--- START OF Dataset excerpts ---
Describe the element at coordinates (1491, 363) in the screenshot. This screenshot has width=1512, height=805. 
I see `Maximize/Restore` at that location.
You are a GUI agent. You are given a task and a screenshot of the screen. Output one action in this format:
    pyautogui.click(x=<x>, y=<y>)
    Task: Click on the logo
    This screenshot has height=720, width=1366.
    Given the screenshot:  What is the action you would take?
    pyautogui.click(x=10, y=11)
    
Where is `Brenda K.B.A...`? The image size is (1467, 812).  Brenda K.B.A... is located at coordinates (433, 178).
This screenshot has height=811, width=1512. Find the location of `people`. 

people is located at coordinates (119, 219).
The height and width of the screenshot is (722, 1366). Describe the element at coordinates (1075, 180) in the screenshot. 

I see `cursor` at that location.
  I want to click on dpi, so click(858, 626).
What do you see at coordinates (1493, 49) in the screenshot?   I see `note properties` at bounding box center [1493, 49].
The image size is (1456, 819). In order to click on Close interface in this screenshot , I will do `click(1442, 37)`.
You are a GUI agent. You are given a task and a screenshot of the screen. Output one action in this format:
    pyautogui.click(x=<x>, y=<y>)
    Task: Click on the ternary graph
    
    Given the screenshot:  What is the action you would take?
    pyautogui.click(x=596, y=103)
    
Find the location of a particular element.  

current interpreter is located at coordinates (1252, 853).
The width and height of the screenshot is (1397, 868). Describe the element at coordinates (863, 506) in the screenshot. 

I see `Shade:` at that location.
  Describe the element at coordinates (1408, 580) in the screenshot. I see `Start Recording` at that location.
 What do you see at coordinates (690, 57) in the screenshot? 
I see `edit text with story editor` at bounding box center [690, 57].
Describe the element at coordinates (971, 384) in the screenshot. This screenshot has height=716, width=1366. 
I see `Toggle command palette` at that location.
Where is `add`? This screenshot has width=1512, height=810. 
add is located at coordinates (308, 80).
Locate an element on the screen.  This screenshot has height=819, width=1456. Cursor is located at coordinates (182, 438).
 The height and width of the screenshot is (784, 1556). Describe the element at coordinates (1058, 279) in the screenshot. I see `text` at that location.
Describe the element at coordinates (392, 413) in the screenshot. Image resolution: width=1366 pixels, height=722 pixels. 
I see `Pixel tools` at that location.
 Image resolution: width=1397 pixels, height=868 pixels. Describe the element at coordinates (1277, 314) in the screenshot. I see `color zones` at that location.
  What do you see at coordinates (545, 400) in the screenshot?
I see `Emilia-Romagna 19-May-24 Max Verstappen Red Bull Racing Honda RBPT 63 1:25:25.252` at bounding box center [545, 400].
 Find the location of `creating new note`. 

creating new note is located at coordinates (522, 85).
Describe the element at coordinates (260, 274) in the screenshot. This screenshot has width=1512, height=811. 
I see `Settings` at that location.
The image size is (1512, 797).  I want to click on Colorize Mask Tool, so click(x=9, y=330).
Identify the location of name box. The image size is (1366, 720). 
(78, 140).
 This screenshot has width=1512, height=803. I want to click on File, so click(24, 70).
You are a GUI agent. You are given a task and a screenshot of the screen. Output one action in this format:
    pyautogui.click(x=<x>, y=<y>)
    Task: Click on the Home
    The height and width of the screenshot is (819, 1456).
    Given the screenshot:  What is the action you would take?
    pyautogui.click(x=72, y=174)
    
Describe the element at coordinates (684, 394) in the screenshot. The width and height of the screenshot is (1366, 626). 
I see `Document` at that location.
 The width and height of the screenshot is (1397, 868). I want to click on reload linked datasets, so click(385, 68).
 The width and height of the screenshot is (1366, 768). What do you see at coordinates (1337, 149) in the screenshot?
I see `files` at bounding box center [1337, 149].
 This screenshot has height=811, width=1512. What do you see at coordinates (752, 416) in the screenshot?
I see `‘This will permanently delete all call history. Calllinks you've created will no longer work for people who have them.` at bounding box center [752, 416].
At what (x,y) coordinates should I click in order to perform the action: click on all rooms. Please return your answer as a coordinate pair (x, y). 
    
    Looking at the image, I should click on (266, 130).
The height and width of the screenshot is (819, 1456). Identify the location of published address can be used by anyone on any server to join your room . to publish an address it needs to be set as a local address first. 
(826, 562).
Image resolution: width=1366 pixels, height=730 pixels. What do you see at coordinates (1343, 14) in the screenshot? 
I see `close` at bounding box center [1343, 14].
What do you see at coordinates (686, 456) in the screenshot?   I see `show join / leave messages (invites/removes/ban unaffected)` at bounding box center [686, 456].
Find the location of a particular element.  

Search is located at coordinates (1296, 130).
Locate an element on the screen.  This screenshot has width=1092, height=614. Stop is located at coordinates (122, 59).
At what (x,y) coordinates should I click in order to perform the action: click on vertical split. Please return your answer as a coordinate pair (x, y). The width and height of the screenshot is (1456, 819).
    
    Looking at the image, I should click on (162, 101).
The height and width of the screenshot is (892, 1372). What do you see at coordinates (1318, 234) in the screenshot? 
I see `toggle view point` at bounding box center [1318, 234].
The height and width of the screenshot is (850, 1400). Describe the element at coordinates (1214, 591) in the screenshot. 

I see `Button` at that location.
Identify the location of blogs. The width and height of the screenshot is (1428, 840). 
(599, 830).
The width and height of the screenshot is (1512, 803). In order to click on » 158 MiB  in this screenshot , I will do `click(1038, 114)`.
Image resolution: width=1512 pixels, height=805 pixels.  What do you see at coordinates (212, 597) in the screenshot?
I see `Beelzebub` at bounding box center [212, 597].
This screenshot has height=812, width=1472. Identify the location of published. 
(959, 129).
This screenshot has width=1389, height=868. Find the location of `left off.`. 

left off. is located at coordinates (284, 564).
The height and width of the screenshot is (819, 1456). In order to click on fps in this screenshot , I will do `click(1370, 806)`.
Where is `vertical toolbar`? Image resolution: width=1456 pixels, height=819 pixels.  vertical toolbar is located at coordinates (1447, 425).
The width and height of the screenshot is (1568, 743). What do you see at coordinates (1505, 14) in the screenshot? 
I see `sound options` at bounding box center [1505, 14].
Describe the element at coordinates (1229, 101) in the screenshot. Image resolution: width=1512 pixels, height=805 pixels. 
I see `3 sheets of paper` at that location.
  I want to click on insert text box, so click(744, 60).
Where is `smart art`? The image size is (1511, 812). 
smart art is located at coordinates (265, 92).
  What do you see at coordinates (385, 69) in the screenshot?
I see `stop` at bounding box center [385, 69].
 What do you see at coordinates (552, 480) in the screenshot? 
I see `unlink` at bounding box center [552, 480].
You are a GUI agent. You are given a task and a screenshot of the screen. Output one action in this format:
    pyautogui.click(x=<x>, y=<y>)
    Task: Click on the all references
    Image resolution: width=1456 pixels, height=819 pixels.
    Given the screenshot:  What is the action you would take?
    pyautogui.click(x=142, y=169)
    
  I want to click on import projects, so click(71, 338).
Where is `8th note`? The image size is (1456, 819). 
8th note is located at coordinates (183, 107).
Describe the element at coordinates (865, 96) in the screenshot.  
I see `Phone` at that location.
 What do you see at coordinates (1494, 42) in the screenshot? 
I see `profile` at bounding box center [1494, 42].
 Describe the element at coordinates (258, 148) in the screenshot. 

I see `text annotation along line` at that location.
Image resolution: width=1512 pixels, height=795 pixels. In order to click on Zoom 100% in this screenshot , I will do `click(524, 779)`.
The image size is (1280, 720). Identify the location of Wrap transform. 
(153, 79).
--- END OF Dataset excerpts ---
Reproduce the records verbatim, starting at their first line and ending with the line that contains "What do you see at coordinates (1493, 49)".

> **Result below**:
Describe the element at coordinates (1491, 363) in the screenshot. This screenshot has width=1512, height=805. 
I see `Maximize/Restore` at that location.
You are a GUI agent. You are given a task and a screenshot of the screen. Output one action in this format:
    pyautogui.click(x=<x>, y=<y>)
    Task: Click on the logo
    This screenshot has height=720, width=1366.
    Given the screenshot:  What is the action you would take?
    pyautogui.click(x=10, y=11)
    
Where is `Brenda K.B.A...`? The image size is (1467, 812).  Brenda K.B.A... is located at coordinates (433, 178).
This screenshot has height=811, width=1512. Find the location of `people`. 

people is located at coordinates (119, 219).
The height and width of the screenshot is (722, 1366). Describe the element at coordinates (1075, 180) in the screenshot. 

I see `cursor` at that location.
  I want to click on dpi, so click(858, 626).
What do you see at coordinates (1493, 49) in the screenshot?   I see `note properties` at bounding box center [1493, 49].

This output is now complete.